- _Instructions to follow_: Each entry should be repeated exactly. Its pictures should not be.

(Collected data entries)
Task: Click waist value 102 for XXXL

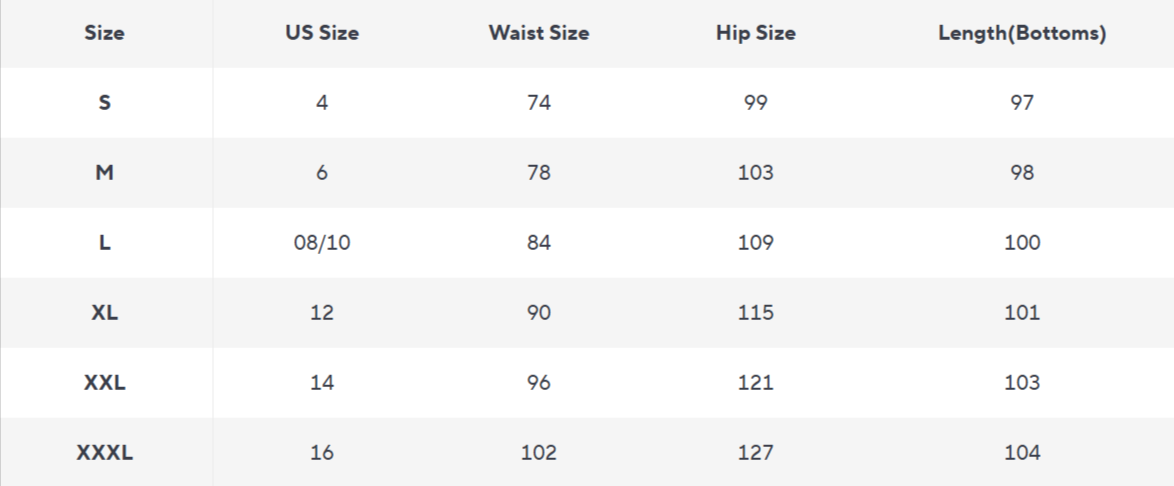Action: 539,452
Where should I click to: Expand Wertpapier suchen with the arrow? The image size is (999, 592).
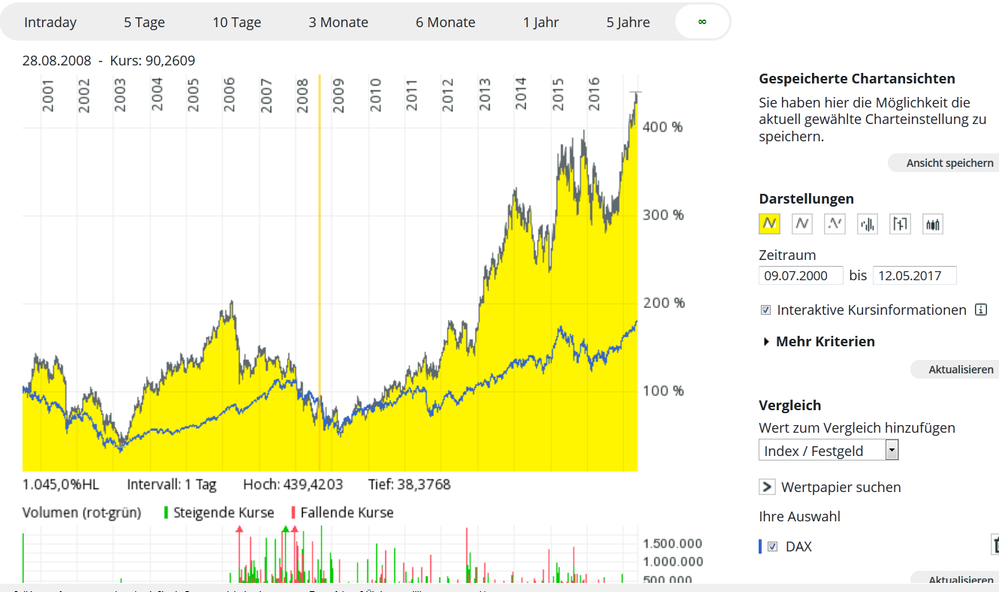coord(767,487)
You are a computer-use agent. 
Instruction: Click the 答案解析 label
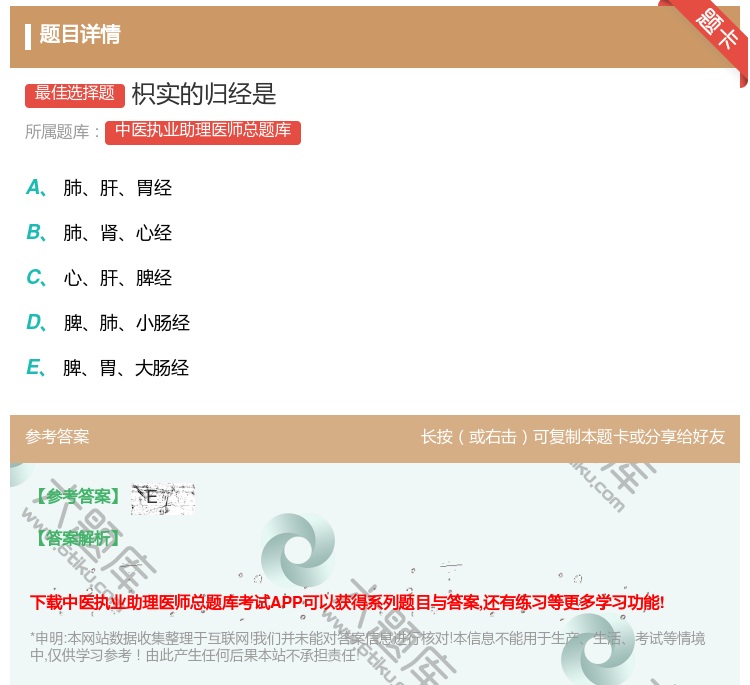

- _Solution to this problem_:
Task: Click waist value 102 for XXXL

Action: 539,452
Where should I click to: Expand Wertpapier suchen with the arrow? The image size is (999, 592).
coord(767,487)
You are a computer-use agent. 
Instruction: Click the 答案解析 label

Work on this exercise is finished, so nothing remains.